On Debian based systems make sure /etc/php5/cli/php.ini and on Red Hat based systems make sure /etc/php.d/lighttpd.ini that:

cgi.fix_pathinfo = 1

is set.

lighttpd provides a /etc/lighttpd directory with the configuration, we are not going to use the distro specific setup, but create our own, just to keep this document simple. Create in the configuration directory a lighttpd.conf with the following content:

server.modules = (
	"mod_access"
)

server.username        = "lighttpd" # www-data on Debian
server.groupname       = "lighttpd" # www-data on Debian
server.port            = 6543
server.use-ipv6        = "disable"
server.max-connections = 10 # amount of servers that can connect at once

# Some variables we could use
var.www_root_dir     = "/var/www/lighttpd"
var.log_root_dir     = "/var/log/lighttpd"
var.tmp_upload_dir   = "/var/tmp/lighttpd"

# File locations
server.upload-dirs   = ( tmp_upload_dir )
server.document-root = www_root_dir
server.errorlog      = log_root_dir + "/error.log"
server.pid-file      = "/var/run/lighttpd.pid"

# Content handling
index-file.names               = ( "index.php", "index.html", "index.htm" )
url.access-deny                = ( "~", ".inc" )
static-file.exclude-extensions = ( ".php", ".pl", ".fcgi", ".scgi" )
server.follow-symlink          = "disable"
server.dir-listing             = "disable"

# For 2.6 kernels and up
server.event-handler = "linux-sysepoll"

# linux-sendfile - for small files.
# writev         - for large files
server.network-backend = "linux-sendfile"

# Found on CentOS 6:
##
## disable range requests for pdf files
## workaround for a bug in the Acrobat Reader plugin.
##
$HTTP["url"] =~ "\.pdf$" {
  server.range-requests = "disable"
}

# Pick one
# Debian:  include_shell "/usr/share/lighttpd/create-mime.assign.pl"
# Red Hat: include "conf.d/mime.conf"

server.modules += ( "mod_fastcgi" )
fastcgi.server = ( ".php" =>
                   ( "localhost" =>
                     (
                       "host" => "127.0.0.1",
                       "port" => 6542
                     )
                   )
                 )

There are two things that you need to look into. The username and groupname that the server should run as, and the way the mime info is included. Adjust to your distribution and safe the file.
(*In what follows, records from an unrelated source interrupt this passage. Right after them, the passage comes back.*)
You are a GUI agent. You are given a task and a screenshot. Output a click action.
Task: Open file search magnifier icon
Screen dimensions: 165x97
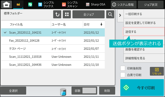[110, 15]
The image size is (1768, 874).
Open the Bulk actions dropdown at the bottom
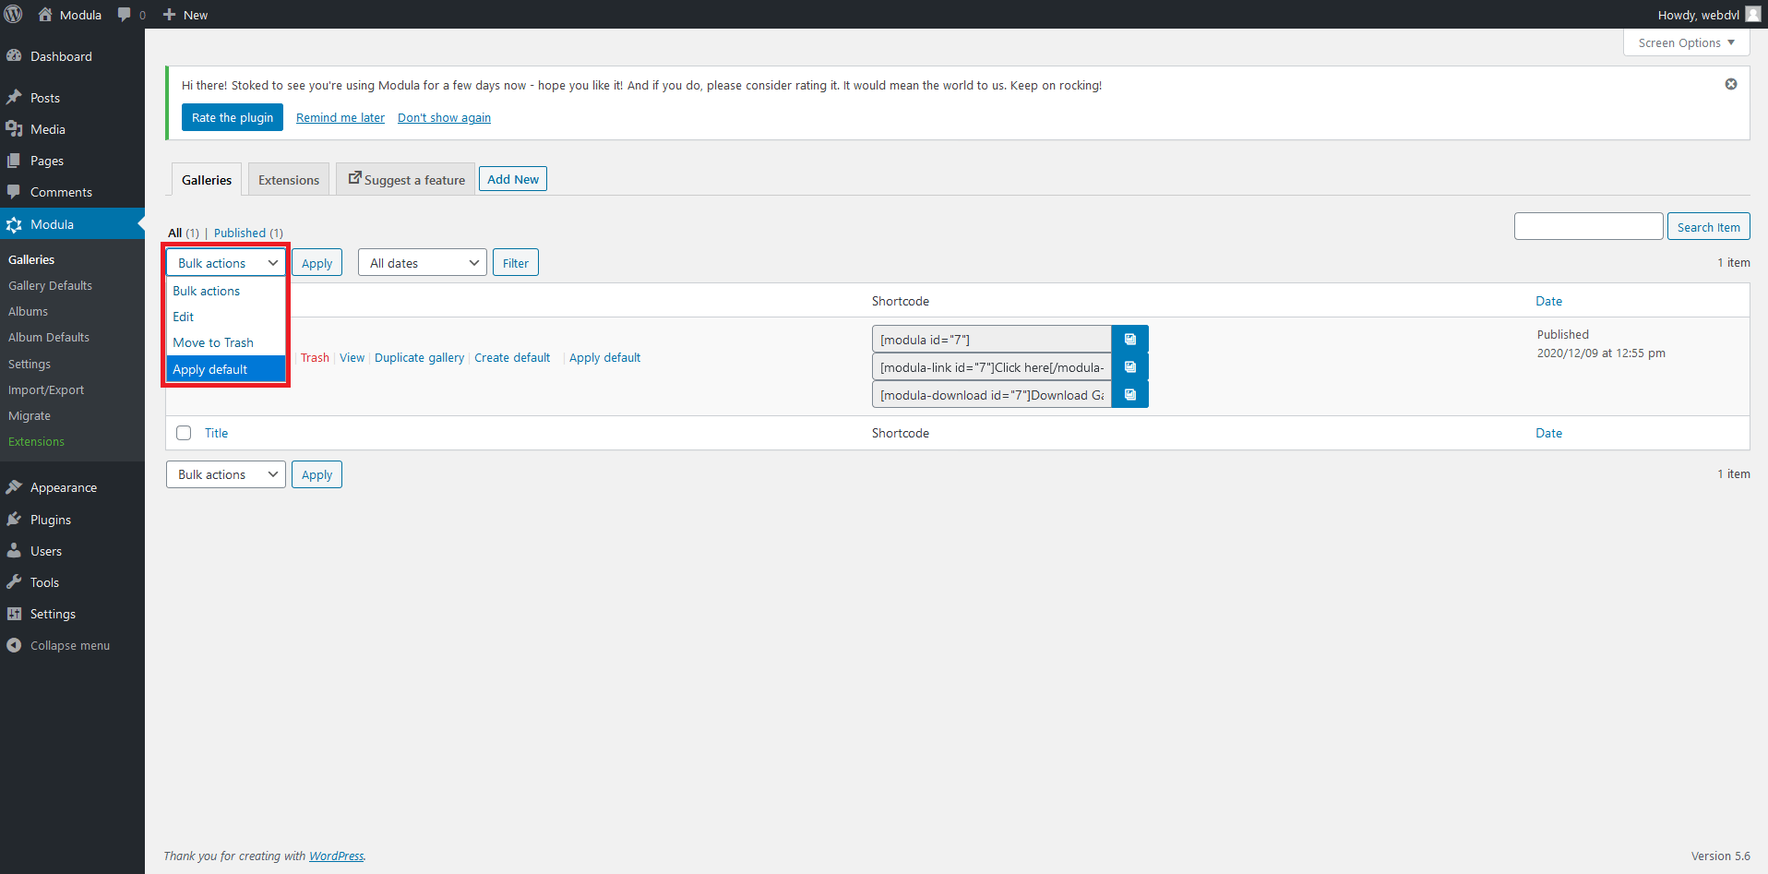click(225, 473)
With this in place restart lighttpd and php-fpm or php5-fpm.

Create a test.php in /var/www/lighttpd and fill it with: <?php phpinfo(); ?>. Now you test your setup by accessing this file from your browser. If all is fine, remove test.php from the directory and you are ready to go.

test the setup

To control the black list use:

http://localhost:6543/ban-ip.php?command=add&ip=123.123.123.123

to add an IP to the blacklist, or:

http://localhost:6543/ban-ip.php?command=del&ip=123.123.123.123

to delete an IP address from the blacklist.

You can also list all IPs in the table by using:

http://localhost:6543/ban-ip.php?command=list

Some important notes

Important NOTE: It is easy for a normal user to fool the fail2ban system by using something like the following on the command line:

logger -p auth.warning -t 'sshd[666]' 'Invalid user GuessMyName from 1.2.3.4'
logger -p auth.warning -t 'sshd[666]' 'Invalid user GuessMyName from 1.2.3.4'
logger -p auth.warning -t 'sshd[666]' 'Invalid user GuessMyName from 1.2.3.4'

This will block IP 1.2.3.4, and with a script a user can DDoS or completely block your system. On the other hand it is also a very simple tool to test your configuration. To prevent the lock-out of your system make sure you have a ignoreip list in your jail.local that always allows remote access from a couple of sysadmin machines.

Another important NOTE is that the current limit on an ipset table is 65535 entries, which you can change using the maxelem option when creating the table.